2015 science fantasy novella by Kai Ashante Wilson

The Sorcerer of the Wildeeps is a 2015 LGBT science fantasy novella, the debut novella by Kai Ashante Wilson. It is set in the same fictional universe as his later novella A Taste of Honey, as well as several of his short stories. It won the 2016 Crawford Award.

==Plot==

A merchant caravan hires Captain Isa, Sorcerer Demane, and their men to guard them on a journey through the dangerous Wildeeps. The Wildeeps are a forest in which multiple dimensions overlap; only by staying on the Road can travelers be assured of safety. Isa and Demane are both descended from gods, granting them supernatural strength and other powers. They hide both their powers and their romantic relationship from the rest of the convoy. During the journey, the caravan is stalked by a jukiere, a type of magical tiger. Isa and Demane leave the Road to hunt the tiger. Demane kills one tiger while Isa fights another. In an ambiguous ending, it is implied that Demane's missed spear throw kills Isa.

==Background==

Prior to writing The Sorcerer of the Wildeeps, Wilson had attempted to write "six or seven" novels, but only got through a few chapters each time. He decided to focus on a smaller work that was nevertheless more extensive than his previous short stories. Most of the characters are based on real people. The novella is set in the same universe as his previous short stories Légendaire and Super Bass. A later novella, A Taste of Honey, is also set in the same universe.

The Sorcerer of the Wildeeps was the first novella published by Tor.com Publishing, then a new imprint of Tor.com.

==Reception==
The novella received positive reviews from critics. Publishers Weekly gave the work a starred review, calling it a "rich, delicately crafted world ... stocked with vibrant characters". They also praised the author's use of various dialects. The book's writing style has been described as a "blend of very fancy literary writing, Martin-esque fantasy prose, and hip-hop slang".

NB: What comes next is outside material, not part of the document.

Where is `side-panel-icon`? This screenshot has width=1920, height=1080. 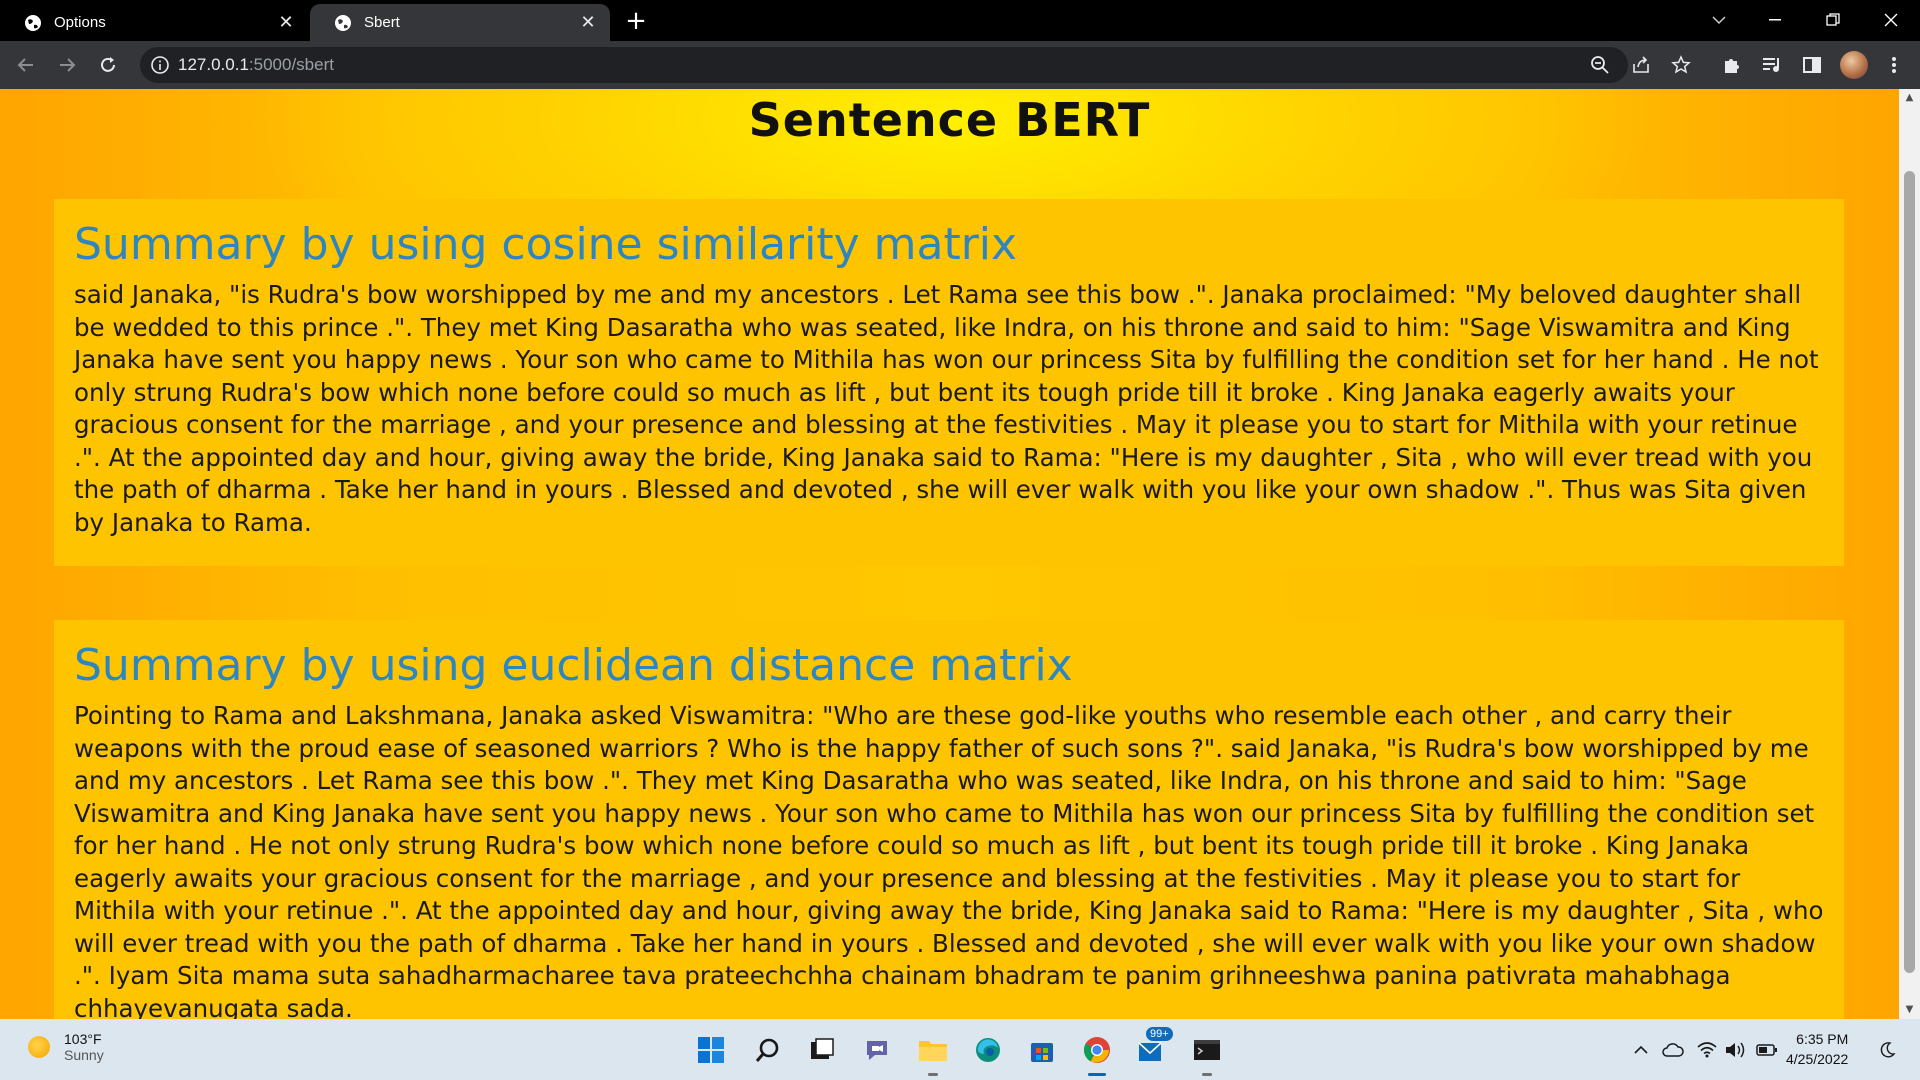 side-panel-icon is located at coordinates (1812, 65).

The novella has also been praised for its inclusion of African-American culture in a secondary fantasy world. Wilson's use of African-American Vernacular English, Spanish, and French further serve to further draw contrast with the "traditionally unmarked white middle-class accent (or dialect) of the typical fantasy protagonist".

The novel won the 2016 Crawford Award.